Operation Sassoon would see railway stations outside the capital receiving Londoners escaping a disaster. Local authorities in neighbouring counties were deeply concerned that the local infrastructure would not cope with the sheer volume of people fleeing the capital. They have stressed to the London Resilience Forum that evacuation should be used as a last resort and only in the most "catastrophic of circumstances".

The planning details for Operation Sassoon are being kept secret, hence no details being published by the Government or the media. As of August 2005, a Google search for the term brought up only 237 hits. Websites such as the Hampshire County Council website include some of the scarce traces of Operation Sassoon information on the internet.

There are plans to update the current Operation Sassoon have been subject to some disagreement between partners within London and the surrounding regions.
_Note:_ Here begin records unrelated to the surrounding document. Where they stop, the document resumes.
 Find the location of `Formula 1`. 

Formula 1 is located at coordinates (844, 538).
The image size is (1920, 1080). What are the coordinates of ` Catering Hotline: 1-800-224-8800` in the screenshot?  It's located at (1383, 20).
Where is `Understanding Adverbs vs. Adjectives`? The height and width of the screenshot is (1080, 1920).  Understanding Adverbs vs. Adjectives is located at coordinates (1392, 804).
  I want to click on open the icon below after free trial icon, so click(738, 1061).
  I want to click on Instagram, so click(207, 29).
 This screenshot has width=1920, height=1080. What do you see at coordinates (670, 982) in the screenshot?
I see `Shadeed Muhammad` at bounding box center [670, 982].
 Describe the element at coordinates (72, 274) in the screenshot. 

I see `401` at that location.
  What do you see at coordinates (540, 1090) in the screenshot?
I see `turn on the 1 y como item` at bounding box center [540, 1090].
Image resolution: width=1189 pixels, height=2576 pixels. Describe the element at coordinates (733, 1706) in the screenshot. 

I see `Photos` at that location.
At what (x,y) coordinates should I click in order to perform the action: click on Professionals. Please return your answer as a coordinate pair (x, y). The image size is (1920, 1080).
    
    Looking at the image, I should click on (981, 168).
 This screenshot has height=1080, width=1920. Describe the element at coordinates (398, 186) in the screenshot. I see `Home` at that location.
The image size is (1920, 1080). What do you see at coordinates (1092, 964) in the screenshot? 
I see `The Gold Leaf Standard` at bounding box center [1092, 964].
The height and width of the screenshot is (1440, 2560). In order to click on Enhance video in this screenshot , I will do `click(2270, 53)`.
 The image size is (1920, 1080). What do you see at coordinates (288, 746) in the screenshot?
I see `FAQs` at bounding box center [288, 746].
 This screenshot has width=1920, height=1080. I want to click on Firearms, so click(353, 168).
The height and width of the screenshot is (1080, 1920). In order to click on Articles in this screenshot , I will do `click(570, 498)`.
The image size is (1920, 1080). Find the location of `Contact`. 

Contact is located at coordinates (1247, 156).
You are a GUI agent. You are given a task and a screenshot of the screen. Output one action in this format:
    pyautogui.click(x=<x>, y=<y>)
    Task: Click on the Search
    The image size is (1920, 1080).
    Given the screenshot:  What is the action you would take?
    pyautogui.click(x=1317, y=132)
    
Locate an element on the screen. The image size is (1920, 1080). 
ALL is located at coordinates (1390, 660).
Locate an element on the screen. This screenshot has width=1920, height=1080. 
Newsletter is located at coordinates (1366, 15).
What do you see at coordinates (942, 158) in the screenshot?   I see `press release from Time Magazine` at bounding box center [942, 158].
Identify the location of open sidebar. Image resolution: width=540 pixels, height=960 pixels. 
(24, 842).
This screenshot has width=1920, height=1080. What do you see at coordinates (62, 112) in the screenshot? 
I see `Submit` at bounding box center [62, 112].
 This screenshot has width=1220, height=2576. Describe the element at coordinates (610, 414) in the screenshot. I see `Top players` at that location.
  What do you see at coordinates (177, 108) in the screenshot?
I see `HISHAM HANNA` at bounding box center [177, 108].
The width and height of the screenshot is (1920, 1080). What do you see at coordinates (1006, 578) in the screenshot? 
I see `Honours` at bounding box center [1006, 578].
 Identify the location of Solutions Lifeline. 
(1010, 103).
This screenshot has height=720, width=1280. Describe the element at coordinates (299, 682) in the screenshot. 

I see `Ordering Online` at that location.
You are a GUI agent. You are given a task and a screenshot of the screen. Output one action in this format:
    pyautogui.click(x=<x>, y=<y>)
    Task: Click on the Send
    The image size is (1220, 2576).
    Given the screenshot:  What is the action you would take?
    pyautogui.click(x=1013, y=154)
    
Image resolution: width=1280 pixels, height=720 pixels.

It is unlikely that the new plan will be delivered for the August 2007 deadline.

== Preparation for Operation Sassoon ==
On 7 September 2003, the emergency services in London conducted a terrorism preparation exercise for the early stages of Operation Sassoon at Bank Underground station. Since 2003, there have been six large-scale live exercises and 32 "tabletop exercises" that test the effectiveness of strategic plans.

In July 2004, the London Resilience Forum announced in its second annual report its intention to develop detailed support plans for each agency involved in Operation Sassoon, including a communications strategy and "tabletop exercises" to test more detailed overall plans.

According to The Sun's newspaper article of 21 September 2004, road signs have been built by the Highways Agency ready for use in a major alert and road routes to be used in the event of such a disaster have been laid out.

Towns such as High Wycombe in Buckinghamshire are earmarked as temporary care shelters for evacuees.